また、本実施例で用いた試薬以外のものを用いる場合には、カザミノ酸以外にも、ブドウ糖・ペプトン液体培地(GP液体培地)、ソイビーン・カゼイン・ダイジェスト液体培地(SCD液体培地)、チオグリコール酸培地(TG培地)、サブロー・ブドウ糖培地、合成培地、ブレインハートインフュージョン、ミューラーヒントン、普通ブイヨン、或いは、ブドウ糖ペプトンなども用いることができる。
真菌及び細菌についていくつか例を挙げたが、これ以外にも、カンジダ属、ハンセヌラ属、サッカロマイセス属、トリコスポロン属、クリプトコッカス属、アスペルギルス属、ペニシリウム属、ブラストマイセス属、コクシジオイデス属、ニュウモシスチス属、マラセジア属、デバリオマイセス属などに属する真菌、及び、バチスル属、ストレプトコッカス属、シュードモナス属、エシェリキア属、スタフィロコッカス属、レブシエラ属、セラチア属、シゲラ属、ビブリオ属、キャンピロバクター属、クロストリジウム属、エルシニア属などに属する細菌であれば、本微生物検出システムは検出可能であると考えられる。
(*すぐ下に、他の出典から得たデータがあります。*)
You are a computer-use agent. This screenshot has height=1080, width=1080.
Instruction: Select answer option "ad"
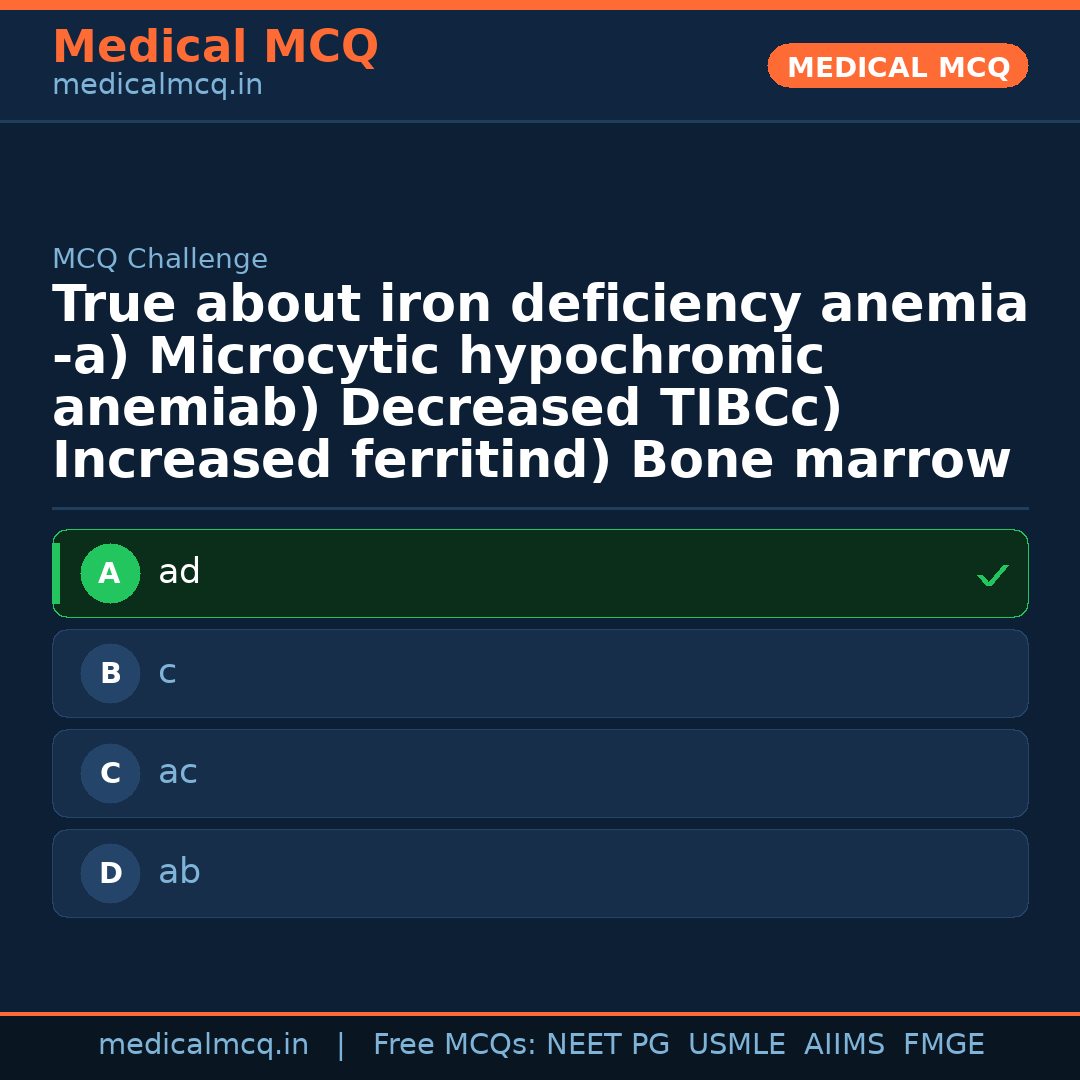540,573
実施例1では、試料、培養液、洗浄液、試薬などの送液のためにペリスタポンプ、送液配管の開閉のためにピンチバルブを用いたが、ポンプやバルブはこれに限定されず、各保持部から検出対象導入部まで、或いは、検出対象導入部から廃液回収部まで必要な液体を送るまたは停止する機能が有ればよい。従って、ペリスタポンプによって空気を各保持部へ導入し、その圧力によって、試料、培養液、洗浄液、試薬などの送液を行う構成としても良い。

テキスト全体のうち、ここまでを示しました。